■ Task statement:
Starting at the line that has "Given: Select the Home menu item" and stopping after the line that has "Screen dimensions: 700x1244", reproduce the listing below exactly; omit everything else.

■ Entries provided:

· · · · · · ·

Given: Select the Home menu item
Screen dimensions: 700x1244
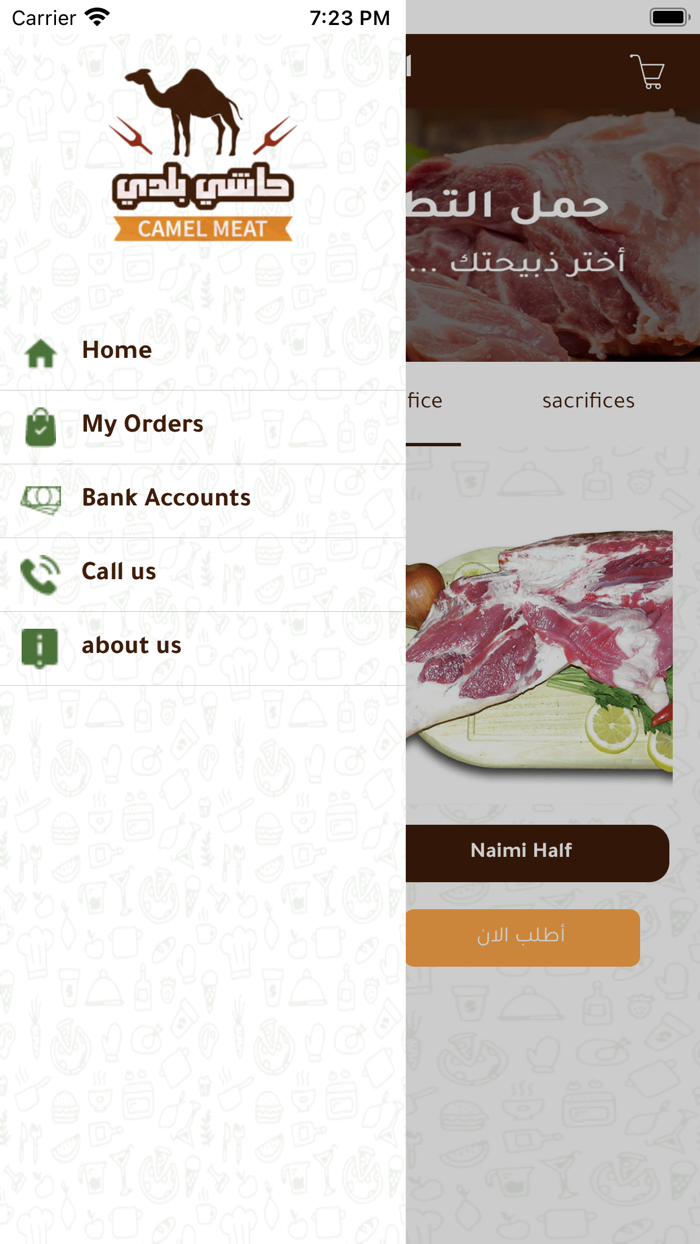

· · · · · · ·

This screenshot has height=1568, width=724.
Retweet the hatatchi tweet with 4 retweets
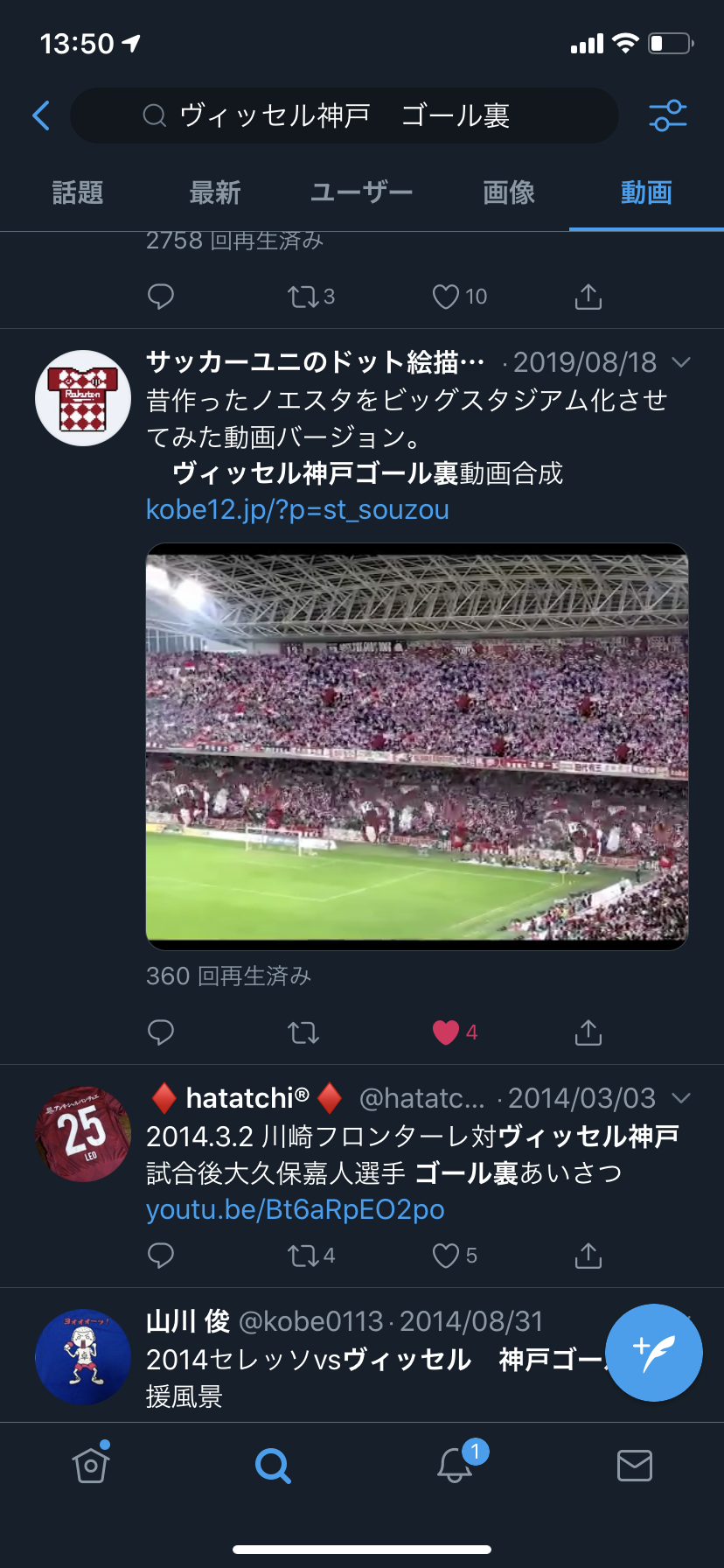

· · · · · · ·

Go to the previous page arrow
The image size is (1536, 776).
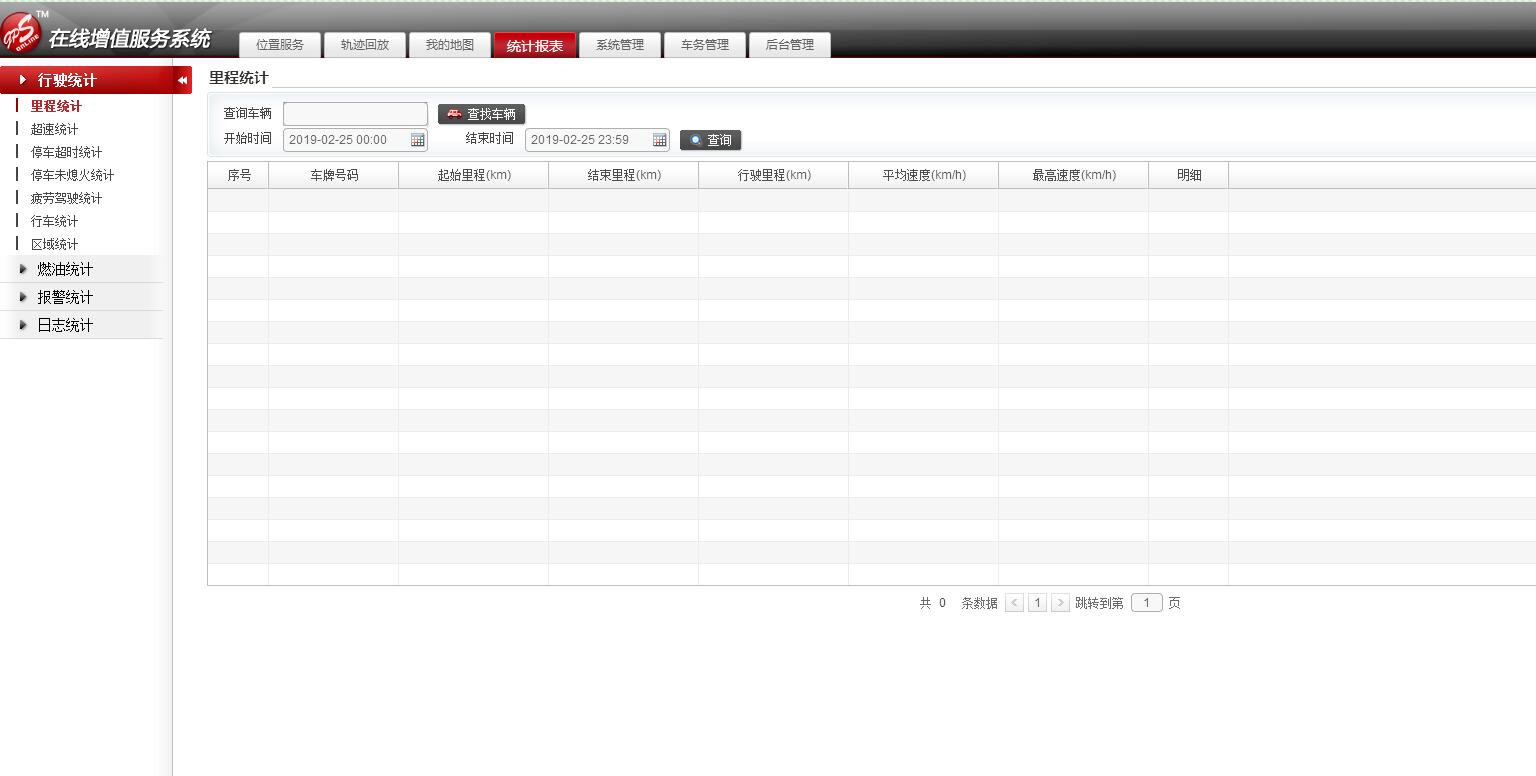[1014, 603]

· · · · · · ·

■ Solved problem:
Given: Select the Home menu item
Screen dimensions: 700x1244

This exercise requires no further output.